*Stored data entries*
========

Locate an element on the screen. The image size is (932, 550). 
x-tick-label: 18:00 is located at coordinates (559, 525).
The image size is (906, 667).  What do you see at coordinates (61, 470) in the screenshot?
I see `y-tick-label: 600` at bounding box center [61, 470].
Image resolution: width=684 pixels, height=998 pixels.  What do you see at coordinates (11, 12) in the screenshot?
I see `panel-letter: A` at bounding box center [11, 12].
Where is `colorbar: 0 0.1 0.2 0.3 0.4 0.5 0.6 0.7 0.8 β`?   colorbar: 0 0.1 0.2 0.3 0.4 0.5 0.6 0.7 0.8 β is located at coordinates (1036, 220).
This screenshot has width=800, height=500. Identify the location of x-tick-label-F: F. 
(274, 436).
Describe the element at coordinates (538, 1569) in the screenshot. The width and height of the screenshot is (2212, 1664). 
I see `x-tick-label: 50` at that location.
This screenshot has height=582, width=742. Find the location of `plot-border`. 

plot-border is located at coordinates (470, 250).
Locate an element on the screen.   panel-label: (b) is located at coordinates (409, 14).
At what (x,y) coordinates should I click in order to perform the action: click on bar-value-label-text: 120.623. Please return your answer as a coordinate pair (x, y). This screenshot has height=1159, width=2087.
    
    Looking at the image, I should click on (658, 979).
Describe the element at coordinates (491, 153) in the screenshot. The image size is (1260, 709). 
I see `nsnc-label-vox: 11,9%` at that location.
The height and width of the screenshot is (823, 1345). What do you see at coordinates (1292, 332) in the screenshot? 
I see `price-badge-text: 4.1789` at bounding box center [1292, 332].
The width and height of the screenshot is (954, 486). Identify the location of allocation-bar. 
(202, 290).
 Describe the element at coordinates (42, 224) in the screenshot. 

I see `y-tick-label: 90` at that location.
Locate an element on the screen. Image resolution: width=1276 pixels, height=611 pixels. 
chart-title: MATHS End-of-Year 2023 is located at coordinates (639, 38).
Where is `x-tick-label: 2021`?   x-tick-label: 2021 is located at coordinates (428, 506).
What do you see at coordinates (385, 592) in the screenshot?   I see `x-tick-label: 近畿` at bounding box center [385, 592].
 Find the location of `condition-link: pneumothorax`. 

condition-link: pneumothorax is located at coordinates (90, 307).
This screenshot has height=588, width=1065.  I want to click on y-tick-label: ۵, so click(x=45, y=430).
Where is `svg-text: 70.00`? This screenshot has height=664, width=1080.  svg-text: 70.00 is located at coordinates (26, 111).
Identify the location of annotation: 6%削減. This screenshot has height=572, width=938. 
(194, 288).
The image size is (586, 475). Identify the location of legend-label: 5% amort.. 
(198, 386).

========

*What to work on*
Convert the lines from the one containing "Image resolution: width=684" up to and including the one containing "coordinates (1036, 220)." into a Markdown table with two columns: Row, holding a row number, and Line, holding the line itself. Omit any blank lines.

*Solution to the problem*
| Row | Line |
|---|---|
| 1 | Image resolution: width=684 pixels, height=998 pixels.  What do you see at coordinates (11, 12) in the screenshot? |
| 2 | I see `panel-letter: A` at bounding box center [11, 12]. |
| 3 | Where is `colorbar: 0 0.1 0.2 0.3 0.4 0.5 0.6 0.7 0.8 β`?   colorbar: 0 0.1 0.2 0.3 0.4 0.5 0.6 0.7 0.8 β is located at coordinates (1036, 220). |